_Excerpted passage:_

# Phoenix Lords vs Primarchs?



## Brobaddon (Jul 14, 2012)

So these guys are legends and probably the most powerful eldar alive,but can they compete with primarchs? What are your thoughts?


----------



## Gret79 (May 11, 2012)

No.



In Void Stalker Talos takes out Jain Zar. admittedly a suicide bomb attack, but still...


I see the phoenix lords as similar to chapter master prowess - But the primarchs would munch them.


Fulgrim killed an Avatar...


----------



## Josie (Jul 8, 2012)

All of them at the same time could probably take out one, maybe Lorgar, who was the weakest of the Primarchs strength wise.


----------



## Gret79 (May 11, 2012)

He'd just psychic them to death.... there aren't any psychic phoenix lords.. (unfortunately - a phoenix farseer...lol)

In the last fulgrim book, (reflection crack'd) it gives an idea about how now marines fare against primarchs


----------



## Orochi (Jan 28, 2009)

PLs are immortal (in a sense of rebirth) however, the only Eldar to remain so.


----------



## seermaster (Feb 22, 2012)

pls munch chapter masters chapter masters are more like autarchs


----------



## CraftworldSurathin (Dec 18, 2011)

Phoenix Lords are more akin to Chapter Masters. So several (or all) of them at once could probably take down a Primarch, but a few of them would almost certainly die. Look at Battle of the Fang (the most recent BL book I've read so it's in my head). It took a Wolf Priest, a Rune Priest, two Wolf Lords, and a Venerable Dreadnought to even injure a Primarch significantly.


----------



## Gret79 (May 11, 2012)

Was thinking of named chapter masters, like Dante and Grimnar. Not only are they hard in the game, but they also have some of the finest plot armour known to man

I'd not taken into account that phoenix lords are almost completely immortal, so they've definately outlasted the primarchs but there's not a primarch I could think of that would go down to any single one of them


----------



## seermaster (Feb 22, 2012)

in game pl are well not great in fluff there awesome though it would be a close 1 flufwise but in game grimnar would take them dante not so much


----------



## Warlock in Training (Jun 10, 2008)

Phonix Lords are greater than Chapter Masters. I pit them above Chapter Masters and below Primarch.

As Stated Jain Zar was killed by Talos via Plot Device and even then she will come back. 

Primarchs been taken down a notch (tho not often) and most Primarchs are dead by the 40th Milinuem as a result of non awsome deaths. 

I say 3 Phoenix Lords could take a Primarch.


----------



## MidnightSun (Feb 10, 2009)

Gret79 said:


> I see the phoenix lords as similar to chapter master prowess - But the primarchs would munch them.

_Exercise 1:_
Answer these questions from the Phoenix Lords vs Primarchs thread:
(a) In Void Stalker, who takes out Jain Zar?
(b) Which Primarch does Josie call the weakest in strength?
(c) How many Phoenix Lords does Warlock in Training say could take a Primarch?
_Exercise 2:_ In the Phoenix Lords thread, turn the post that begins "Phoenix Lords are more akin to Chapter Masters" into a short bulleted list that keeps its main facts.
_Exercise 3:_ Write the next part of the Phoenix Lords vs Primarchs thread, picking up after the last line shown.
The material that follows is separate from the Phoenix Lords thread.

_Data extract:_
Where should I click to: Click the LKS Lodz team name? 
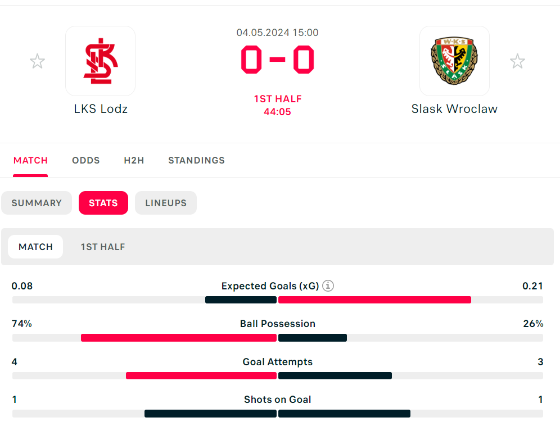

==

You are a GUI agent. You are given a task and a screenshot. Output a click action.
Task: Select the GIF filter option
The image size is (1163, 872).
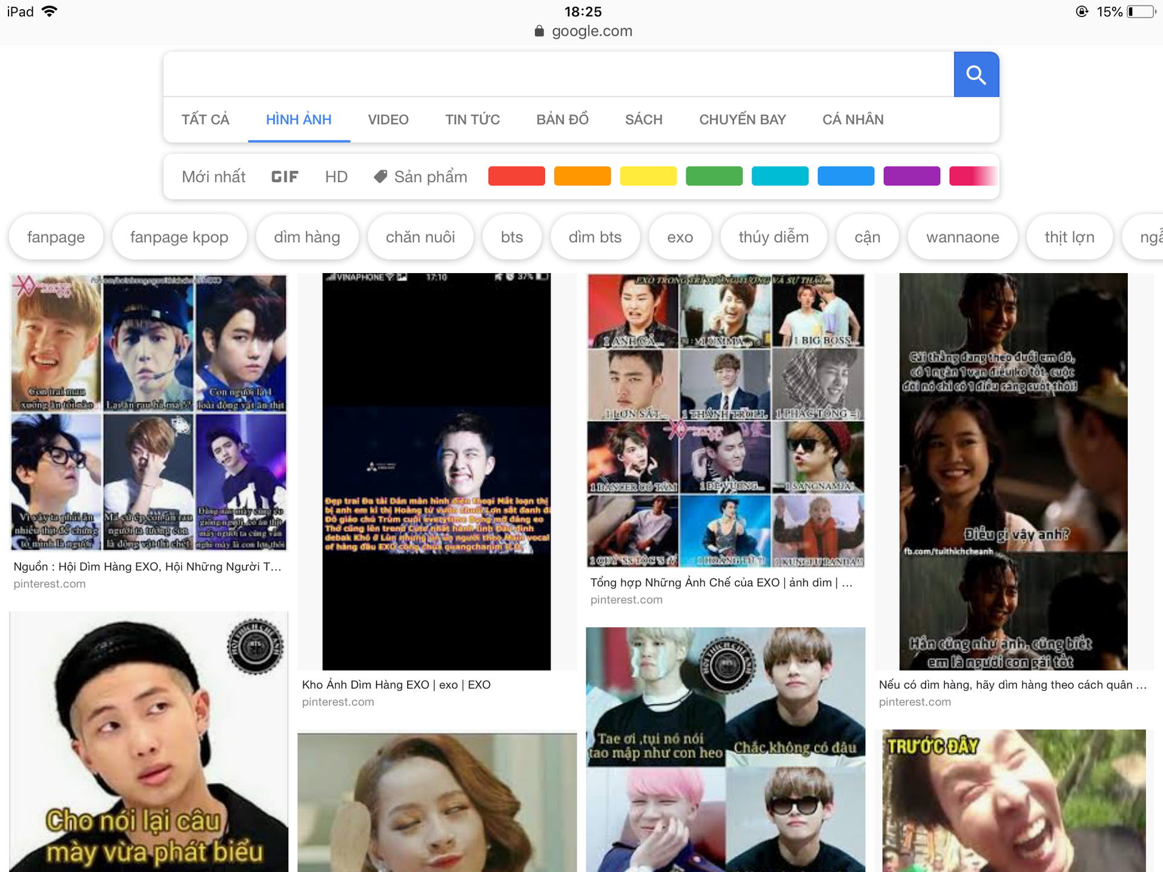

---

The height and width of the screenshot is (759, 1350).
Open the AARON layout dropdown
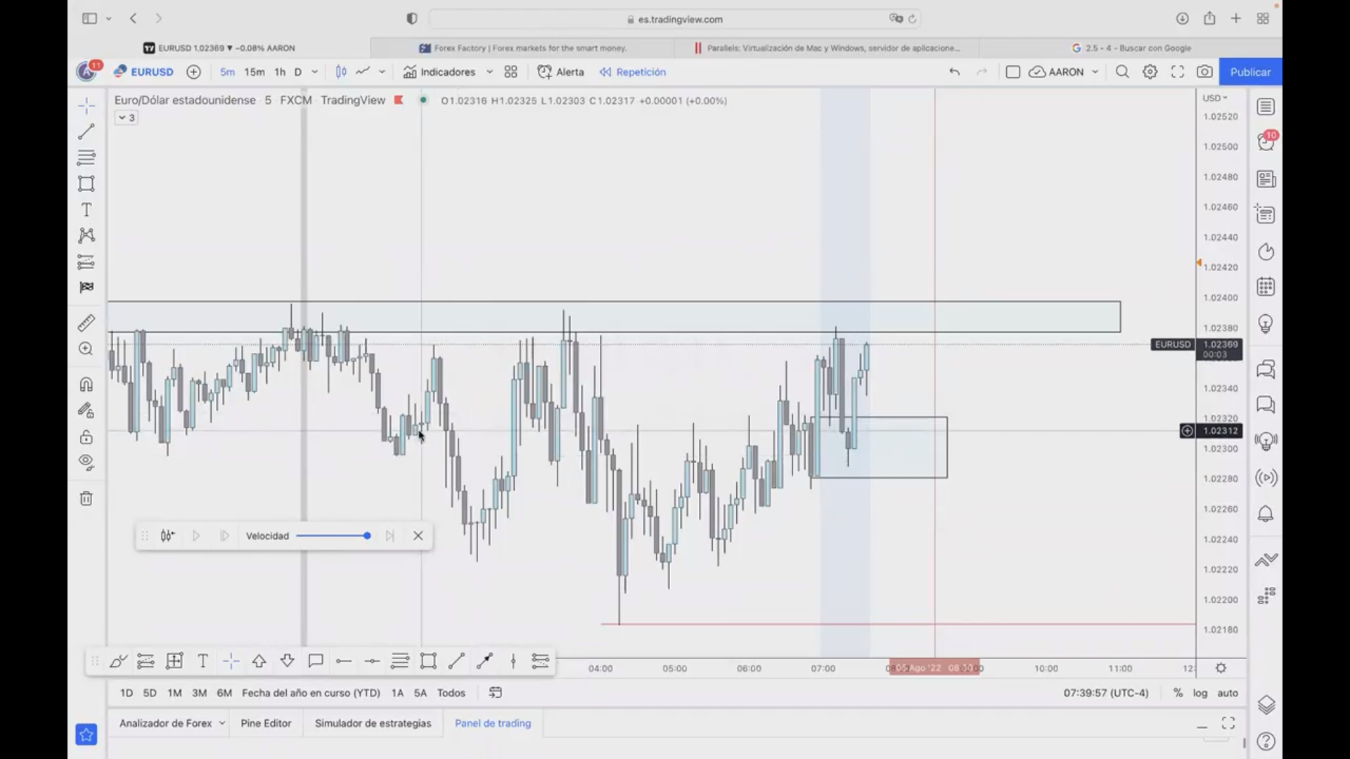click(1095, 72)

_Task result 1:_
(a) Talos
(b) Lorgar
(c) Three

_Task result 2:_
- Phoenix Lords are more like Chapter Masters.
- Several or all of them at once could probably take down a Primarch, but a few would almost certainly die.
- In Battle of the Fang, it took a Wolf Priest, a Rune Priest, two Wolf Lords and a Venerable Dreadnought to badly injure a Primarch.

_Task result 3:_
Maugan Ra held off a Hive Fleet tendril, or at least a large swarm from it, alone, as well as rescuing an entire Craftworld from the Eye of Terror, a region that is notoriously difficult to escape the clutches of. I think that's above even most Chapter Masters.



Josie said:


> All of them at the same time could probably take out one, maybe Lorgar, who was the weakest of the Primarchs strength wise.


Depends on the time period. He becomes a badass after the events of Aurelian.

Midnight


----------



## redmapa (Nov 9, 2011)

> Maugan Ra held off a Hive Fleet tendril


and then they cry at matt ward's ultramarines...

I think a very old PL could take a primarch out, they're not indestructible and the PL might be wiser then the primarch..


----------



## Serpion5 (Mar 19, 2010)

Kaandras was felled by a SM dreadnought, only to be resurrected a few minutes later by a willing exarch sacrificing himself. (Path of the Warrior)

Unfortunately, Path does not portray an accurate indicator of Phoenix Lord power levels (despite supposedly including three), so it is difficult to say. If any lone PL could be considered on par with a primarch, I would rate Asurmen as the only viable contender. Beyond that it would probably be a case of needing two or three against one.


----------



## Gret79 (May 11, 2012)

Serpion5 said:


> I would rate Asurmen as the only viable contender. Beyond that it would probably be a case of needing two or three against one.


Asurmen was the first phoenix and trained at least two of the others (Jain Zar and Baharroth - I believe) so I think that's a good point. 

What about the fallen phoenix? would he fare any better?


----------



## bitsandkits (Mar 18, 2008)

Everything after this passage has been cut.